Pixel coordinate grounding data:
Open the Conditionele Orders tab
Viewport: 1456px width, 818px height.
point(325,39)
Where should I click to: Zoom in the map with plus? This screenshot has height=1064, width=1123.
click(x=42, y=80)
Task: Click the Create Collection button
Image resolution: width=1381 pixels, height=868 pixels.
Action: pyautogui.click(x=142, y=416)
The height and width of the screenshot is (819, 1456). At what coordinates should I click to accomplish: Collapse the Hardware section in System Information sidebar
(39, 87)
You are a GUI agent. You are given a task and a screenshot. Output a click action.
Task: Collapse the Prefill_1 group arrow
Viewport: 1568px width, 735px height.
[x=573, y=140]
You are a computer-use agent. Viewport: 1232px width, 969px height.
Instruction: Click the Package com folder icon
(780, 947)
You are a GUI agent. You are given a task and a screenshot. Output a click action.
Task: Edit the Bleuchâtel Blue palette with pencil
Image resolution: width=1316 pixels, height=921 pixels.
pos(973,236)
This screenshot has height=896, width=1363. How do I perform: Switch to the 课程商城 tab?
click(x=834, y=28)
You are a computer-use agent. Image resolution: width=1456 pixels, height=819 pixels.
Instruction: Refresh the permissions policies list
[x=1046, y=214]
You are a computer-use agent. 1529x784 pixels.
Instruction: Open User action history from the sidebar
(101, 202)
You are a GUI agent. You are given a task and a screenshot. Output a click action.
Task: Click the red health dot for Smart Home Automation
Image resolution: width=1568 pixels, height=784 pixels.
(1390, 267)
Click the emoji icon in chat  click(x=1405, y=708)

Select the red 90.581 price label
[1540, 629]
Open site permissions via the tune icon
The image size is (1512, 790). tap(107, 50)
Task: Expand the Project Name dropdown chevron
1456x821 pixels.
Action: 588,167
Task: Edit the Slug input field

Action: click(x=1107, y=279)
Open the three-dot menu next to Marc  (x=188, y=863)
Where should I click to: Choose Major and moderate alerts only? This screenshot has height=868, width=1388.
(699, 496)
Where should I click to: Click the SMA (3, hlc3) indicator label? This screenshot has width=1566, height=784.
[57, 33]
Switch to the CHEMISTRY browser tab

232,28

• Exercise brief: Print out the complete data above, character for character.

• Exercise result:
Open the Conditionele Orders tab
Viewport: 1456px width, 818px height.
point(325,39)
Where should I click to: Zoom in the map with plus? This screenshot has height=1064, width=1123.
click(x=42, y=80)
Task: Click the Create Collection button
Image resolution: width=1381 pixels, height=868 pixels.
Action: pyautogui.click(x=142, y=416)
The height and width of the screenshot is (819, 1456). At what coordinates should I click to accomplish: Collapse the Hardware section in System Information sidebar
(39, 87)
You are a GUI agent. You are given a task and a screenshot. Output a click action.
Task: Collapse the Prefill_1 group arrow
Viewport: 1568px width, 735px height.
[x=573, y=140]
You are a computer-use agent. Viewport: 1232px width, 969px height.
Instruction: Click the Package com folder icon
(780, 947)
You are a GUI agent. You are given a task and a screenshot. Output a click action.
Task: Edit the Bleuchâtel Blue palette with pencil
Image resolution: width=1316 pixels, height=921 pixels.
pos(973,236)
This screenshot has height=896, width=1363. How do I perform: Switch to the 课程商城 tab?
click(x=834, y=28)
You are a computer-use agent. Image resolution: width=1456 pixels, height=819 pixels.
Instruction: Refresh the permissions policies list
[x=1046, y=214]
You are a computer-use agent. 1529x784 pixels.
Instruction: Open User action history from the sidebar
(101, 202)
You are a GUI agent. You are given a task and a screenshot. Output a click action.
Task: Click the red health dot for Smart Home Automation
Image resolution: width=1568 pixels, height=784 pixels.
(1390, 267)
Click the emoji icon in chat  click(x=1405, y=708)

Select the red 90.581 price label
[1540, 629]
Open site permissions via the tune icon
The image size is (1512, 790). tap(107, 50)
Task: Expand the Project Name dropdown chevron
1456x821 pixels.
Action: 588,167
Task: Edit the Slug input field

Action: click(x=1107, y=279)
Open the three-dot menu next to Marc  (x=188, y=863)
Where should I click to: Choose Major and moderate alerts only? This screenshot has height=868, width=1388.
(699, 496)
Where should I click to: Click the SMA (3, hlc3) indicator label? This screenshot has width=1566, height=784.
[57, 33]
Switch to the CHEMISTRY browser tab

232,28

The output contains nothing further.